Excluding every picture, print exactly the lines from the one containing "This screenshot has" through the end of the material below, both ends included.

━━━━

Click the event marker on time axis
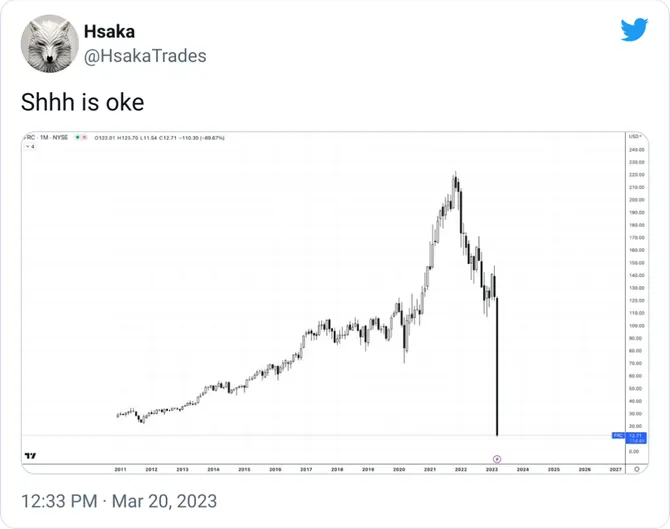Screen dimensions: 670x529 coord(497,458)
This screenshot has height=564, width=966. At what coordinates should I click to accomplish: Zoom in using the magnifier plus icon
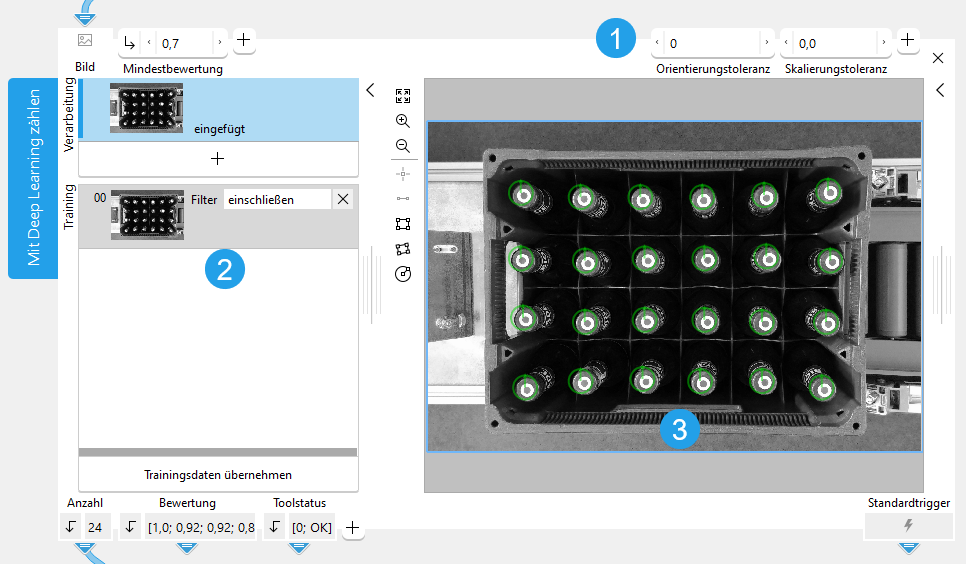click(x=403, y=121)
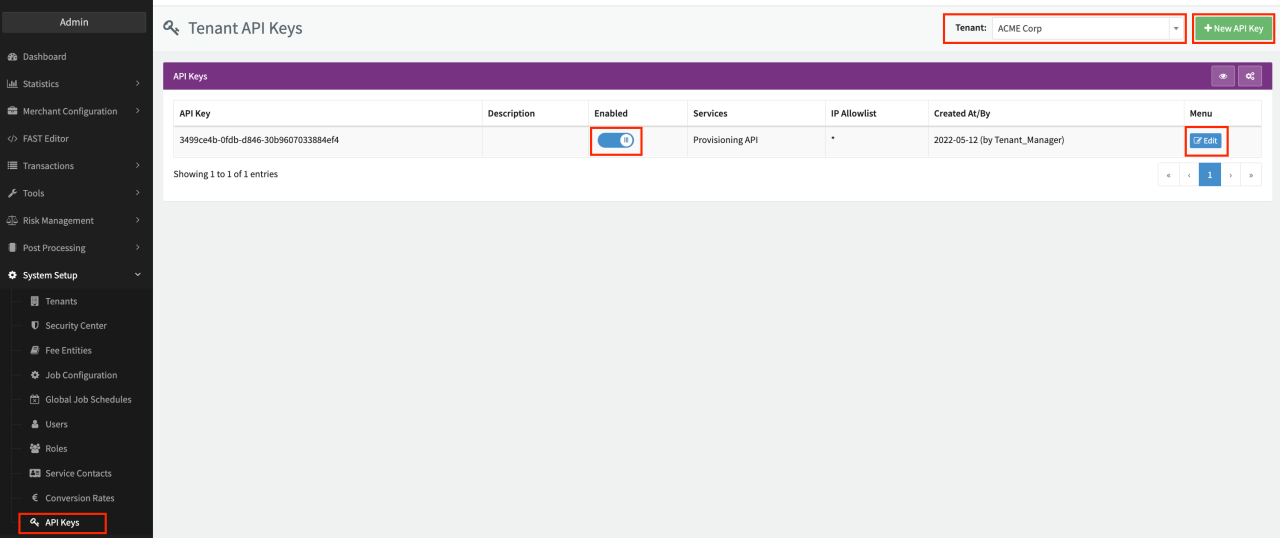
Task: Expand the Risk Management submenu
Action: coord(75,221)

━━━━

## Solution to this task
This screenshot has height=564, width=966. At what coordinates should I click to accomplish: Zoom in using the magnifier plus icon
click(x=403, y=121)
Task: Expand the Risk Management submenu
Action: coord(75,221)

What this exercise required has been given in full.